*THE REQUEST:*
Rescale the data below by copying every line, the request included, with each answer coordinate multiplied by 2 and rounded to a whole number, halves rounding up. Omit the picture from your output.

── RECORDS PROVIDED

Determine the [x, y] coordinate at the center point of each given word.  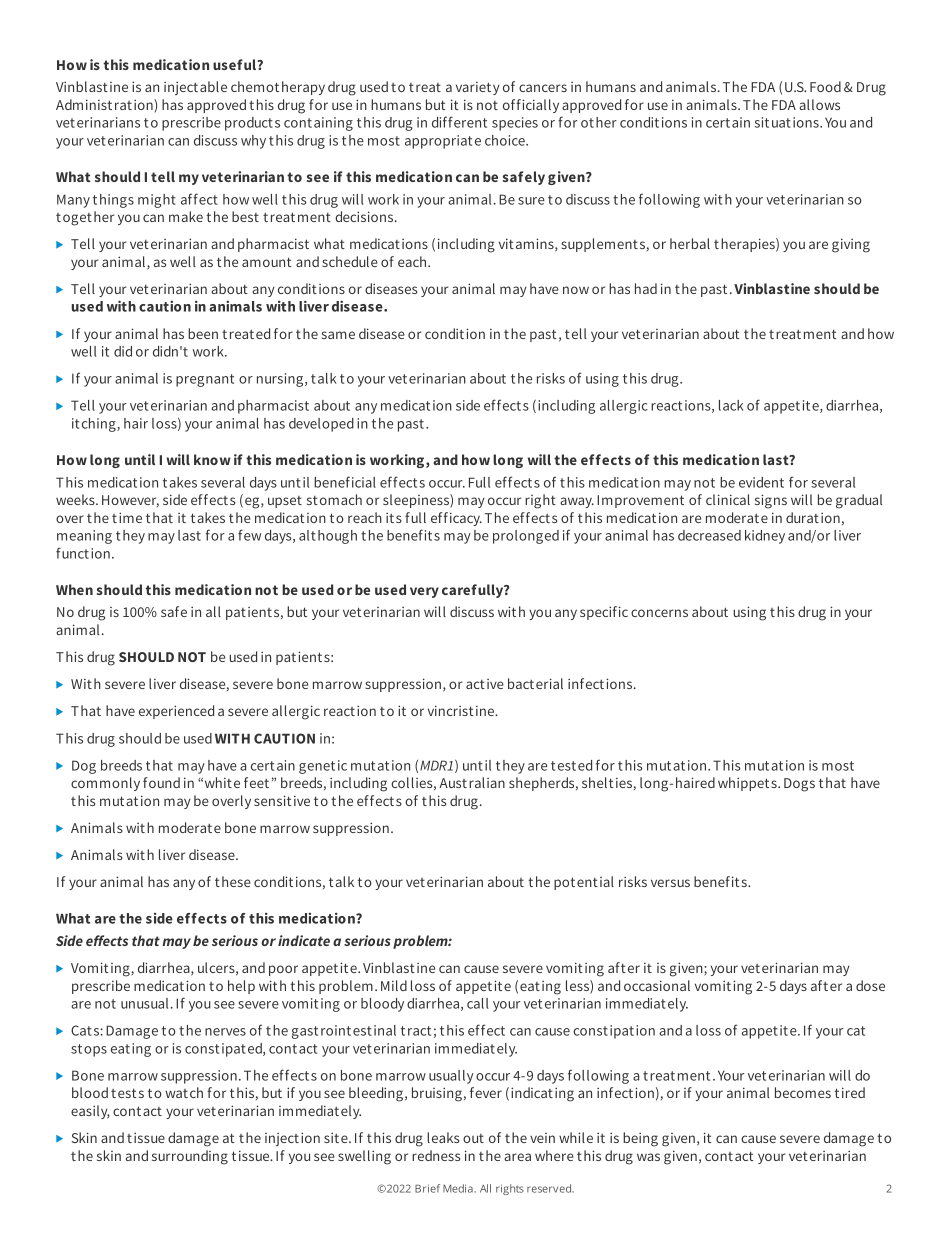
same [338, 335]
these [233, 881]
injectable [195, 88]
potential [584, 883]
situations [788, 122]
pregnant [205, 380]
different [459, 122]
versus [670, 883]
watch [184, 1092]
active [485, 684]
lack [731, 405]
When [74, 589]
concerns [659, 613]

────

*CORRECT RESPONSE:*
Determine the [x, y] coordinate at the center point of each given word.  
same [676, 670]
these [466, 1762]
injectable [390, 176]
potential [1168, 1766]
situations [1576, 244]
pregnant [410, 760]
different [918, 244]
versus [1340, 1766]
watch [368, 2184]
active [970, 1368]
lack [1462, 810]
When [148, 1178]
concerns [1318, 1226]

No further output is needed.